Slurm heterogeneous job support in cylc

Hello again,

[edit] My misunderstanding on how the jobs are run (via srun from the lead job rather than each sharing the same script) which means this is simpler than I thought.

I’ve now had a trawl through the Slurm documentation and a quick think, I think this is something we could support this in a future release of Cylc8 (and potentially Cylc7).

I think cylc should be ok with this because as far as I know this all treated as a single slurm job.

What Slurm refers to as a “single job” in this context is a “meta job” which represents a collection of “subjobs” each with their own heterogeneous ID. It looks like this meta job can be used for monitoring and control just like any other job ID which makes things nice and easy for Cylc.

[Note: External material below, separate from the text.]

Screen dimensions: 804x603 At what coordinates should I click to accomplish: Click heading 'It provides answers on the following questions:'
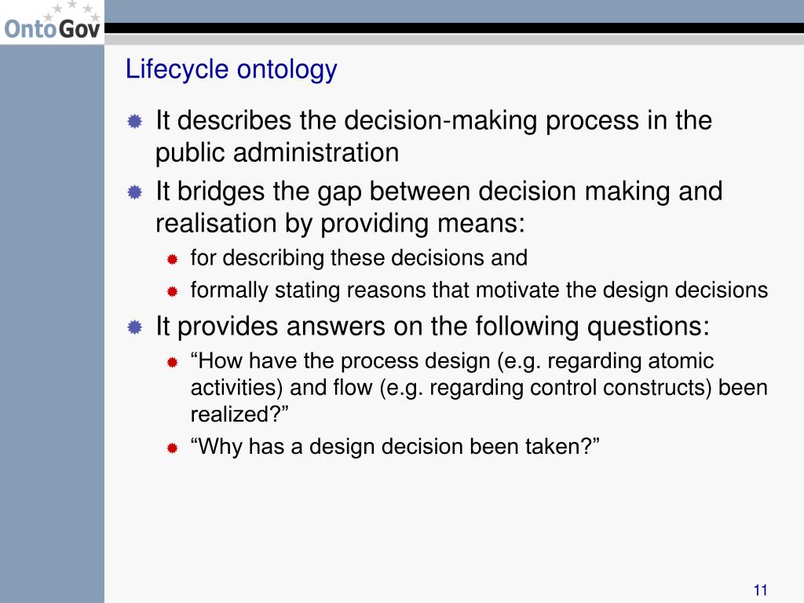coord(433,326)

The remaining issue is that the job script that Cylc submits to Slurm contains logic for tracking the job through it’s lifetime, trapping errors, returning statuses, etc. This system is independent of Slurm and universal for all batch systems Cylc supports. When each of the subjobs in the heterogeneous submission runs it will try to contact the Cylc scheduler with updates about it’s progress and will fight over the job status file. These updates will clash and cause Cylc to give erroneous task/job states and could potentially corrupt the status file.

I think this is something that we could support if we make the first subjob the “lead subjob” and disable Cylc’s job tracking in the remaining subjobs based on the value of Slurm environment variables.

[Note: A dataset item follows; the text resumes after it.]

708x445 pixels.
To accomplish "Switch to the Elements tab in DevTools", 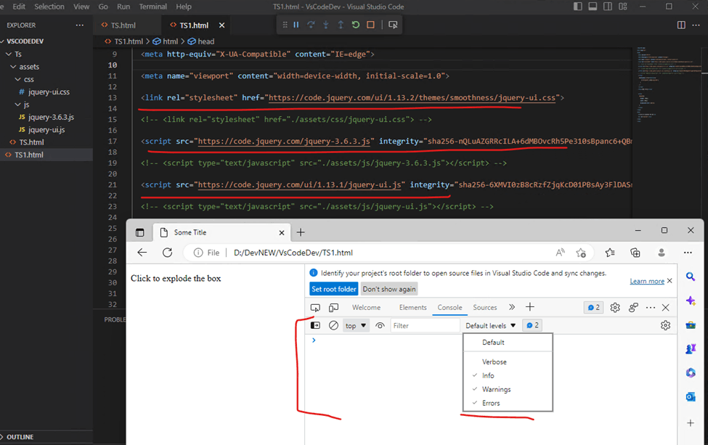I will click(x=412, y=307).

This means that from the perspective of Cylc the whole “meta job” will succeed or fail when the first subjob succeeds or fails. This would require some minor alterations to the Cylc jobscript but should be simple.

Tim has opened an issue on the Cylc Flow repository, I’ve dumped this implementation outline on that issue - Support Slurm Heterogenous Jobs · Issue #3964 · cylc/cylc-flow · GitHub

Sadly we are currently all engaged in delivering Cylc8 so aren’t going to be able to commit time to this right now so I’ve pinned it against the “some day” milestone, however, we do welcome contributions and have received batch system support changes from Cylc sites in the past.

Oliver